Which lines of the data below hold "question"? Copy each of them.
++++ Available data ++++
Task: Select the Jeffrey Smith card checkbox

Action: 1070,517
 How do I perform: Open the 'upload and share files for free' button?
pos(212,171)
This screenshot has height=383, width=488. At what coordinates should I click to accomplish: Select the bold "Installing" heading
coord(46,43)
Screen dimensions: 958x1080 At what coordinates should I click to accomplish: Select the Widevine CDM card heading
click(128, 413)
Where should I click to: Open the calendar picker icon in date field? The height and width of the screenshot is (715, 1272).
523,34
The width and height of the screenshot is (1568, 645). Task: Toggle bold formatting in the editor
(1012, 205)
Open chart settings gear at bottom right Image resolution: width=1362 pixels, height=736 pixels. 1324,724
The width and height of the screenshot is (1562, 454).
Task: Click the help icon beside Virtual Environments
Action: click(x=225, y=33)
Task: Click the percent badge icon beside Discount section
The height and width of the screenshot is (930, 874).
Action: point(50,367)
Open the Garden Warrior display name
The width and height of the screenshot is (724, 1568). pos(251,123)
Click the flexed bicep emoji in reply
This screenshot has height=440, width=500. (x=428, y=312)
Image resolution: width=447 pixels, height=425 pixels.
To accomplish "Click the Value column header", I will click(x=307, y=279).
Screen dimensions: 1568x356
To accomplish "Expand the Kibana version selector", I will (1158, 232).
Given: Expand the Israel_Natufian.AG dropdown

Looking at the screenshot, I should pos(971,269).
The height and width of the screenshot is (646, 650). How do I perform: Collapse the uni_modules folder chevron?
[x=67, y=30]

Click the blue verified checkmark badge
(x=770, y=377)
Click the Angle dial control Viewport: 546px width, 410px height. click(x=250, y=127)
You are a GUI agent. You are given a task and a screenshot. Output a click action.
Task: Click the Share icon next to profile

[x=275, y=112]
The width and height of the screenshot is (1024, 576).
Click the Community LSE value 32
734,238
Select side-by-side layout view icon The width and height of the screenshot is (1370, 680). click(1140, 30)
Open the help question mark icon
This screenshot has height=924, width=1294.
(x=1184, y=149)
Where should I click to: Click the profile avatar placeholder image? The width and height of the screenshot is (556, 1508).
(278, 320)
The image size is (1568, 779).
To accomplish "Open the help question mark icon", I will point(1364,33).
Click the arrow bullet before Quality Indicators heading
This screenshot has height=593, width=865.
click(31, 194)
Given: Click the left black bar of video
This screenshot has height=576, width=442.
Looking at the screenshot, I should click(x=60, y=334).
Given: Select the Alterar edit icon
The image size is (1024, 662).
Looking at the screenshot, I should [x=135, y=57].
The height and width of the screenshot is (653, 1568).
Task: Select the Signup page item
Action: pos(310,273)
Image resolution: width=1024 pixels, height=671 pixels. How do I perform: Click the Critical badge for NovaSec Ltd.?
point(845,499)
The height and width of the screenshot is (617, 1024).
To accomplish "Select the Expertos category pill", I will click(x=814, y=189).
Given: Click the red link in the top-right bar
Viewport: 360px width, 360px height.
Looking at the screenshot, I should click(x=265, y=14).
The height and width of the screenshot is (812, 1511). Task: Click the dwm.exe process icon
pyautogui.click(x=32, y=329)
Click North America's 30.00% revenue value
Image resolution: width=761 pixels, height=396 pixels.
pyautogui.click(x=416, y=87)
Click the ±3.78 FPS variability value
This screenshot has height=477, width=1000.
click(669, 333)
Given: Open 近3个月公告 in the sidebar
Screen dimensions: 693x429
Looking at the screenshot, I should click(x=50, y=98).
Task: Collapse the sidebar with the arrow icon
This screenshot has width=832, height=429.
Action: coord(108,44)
++++
■ Reply:
Open the help question mark icon
To accomplish "Open the help question mark icon", I will point(1364,33).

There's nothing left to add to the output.